Wonder if they’ll do tax stamps like booze and cigs.
I’m on the board of a 78 unit condo complex in CO.
We have to decide on what basis smoking pot will be allowed.
We already had issues with inside unit cigar smoking. The odor is strong and there are too many inter-unit pathways.
Fortunately there are food item products out there.
Same rules as tobacco?
Same rules as tobacco?
I cannot believe the media circus surrounding this issue. It is a non event here in Denver.
For the first time in the history of mankind, people are smoking pot.
I think, when it comes to marijuana, traditional farmers would have little idea what it would take to grow the quality of crop that is demanded by consumers. They’ll probably get in on the game when they see they can make a profit, but for now, the people growing it are likely the same people who have been growing it for the black market for decades.
I imagine that if anyone would know how to grow anything safely it would be the traditional, long-established farmers...
Do you buy food from M exico on a regular basis?
You know you look to see if a label saying “grown in Mexico” is on fruits. :)
Look for the Union Label?
Or “Look for the NO NIGHT SOIL” label?
If this is a concern, then you could grow your own (you can do so under the new law) or better yet, just not smoke it.
Truth is, you can smoke cigarettes in the unit and it is not likely the neighbors would notice.
Lite cigar would probably go unnoticed.
Refers would likely be intense because of the sharing and would be noticed.
So we will probably go with no smoking of any kind, with the idea that you may be able to get away with it.
Safely? Perhaps. That doesn’t mean anyone would actually buy what they would grow, if it wasn’t up to the quality standards they were used to.

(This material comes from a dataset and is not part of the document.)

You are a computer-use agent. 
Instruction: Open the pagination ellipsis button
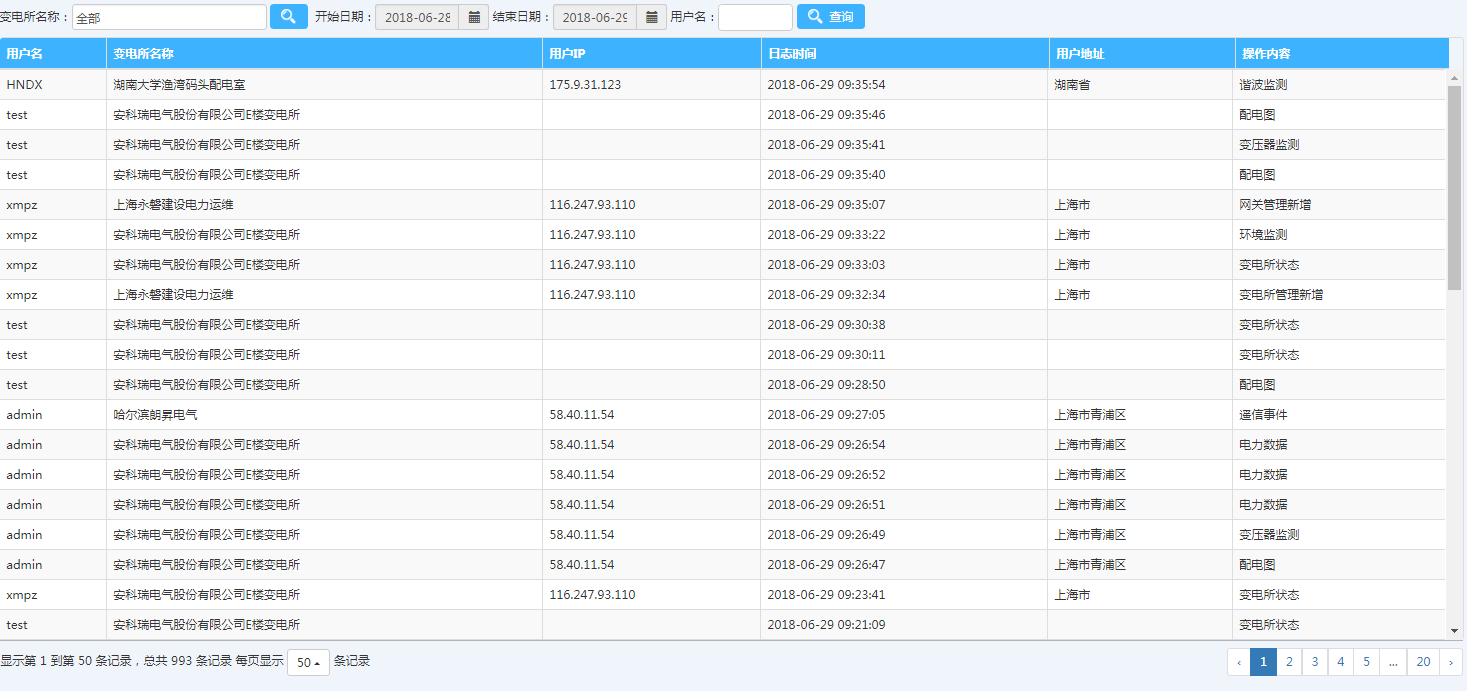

If I lived in an apartment where I started smelling dope around me, I’d be making immediate plans to move elsewhere.
Living in apartments always unnerved me, due to the fear of some smoker in an adjacent area falling asleep and starting a fire, which would burn up my valued possessions. I’d be even more alarmed at learning some zonked-out dopehead filth were next door. Seriously, I’d be moving out the very next day.
is more government regulations...
Let's apply all this bureaucracy you suggest to alcohol, prescription drugs, & household chemicals.
Did you follow the link ? It was to an old Saturday Night Live Sketch of a “commercial” for the mythical American Dope Grower’s Union. . .
Context, and humor, my friend. . .
For a “Laissez-faire capitalist,” you seem awfully interested in government regulations of (certain) markets.
I know. Just joining in.
Please don’t use broad brushstrokes, implying that to be Laissez faire I must support this or that.
I have been called fake Laissez-Faire because I don’t support gay marrige, but Adam Smith was Laissez-faire and would certainly not have supported Gay marriage, nor pot legalization, either.
Your posts indicate a need for big government, nanny state solutions to marijuana production, distribution, & consumption - the very opposite of free market capitalism - Laissez-Faire, which also means the “noninterference in the affairs of others”.
Apples and oranges. What does gay marriage have to do with laisses faire economics? Absolutely nothing.
Marijuana legalization? That’s a different story. A laissez faire economist would have to stretch pretty far to justify prohibiting a market in a particular product because the government thinks the product is bad. And, why do you think Adam Smith would have opposed marijuana legalization? You do realize that marijuana was perfectly legal when Adam Smith was alive (prohibition was a 20th century phenomenon), so the relevant question is whether Smith would have affirmetively supported prohibition.
You can’t credibly call yourself a laissez faire capitalist when you want the government to regulate/restrict/prohibit markets in products that you don’t like.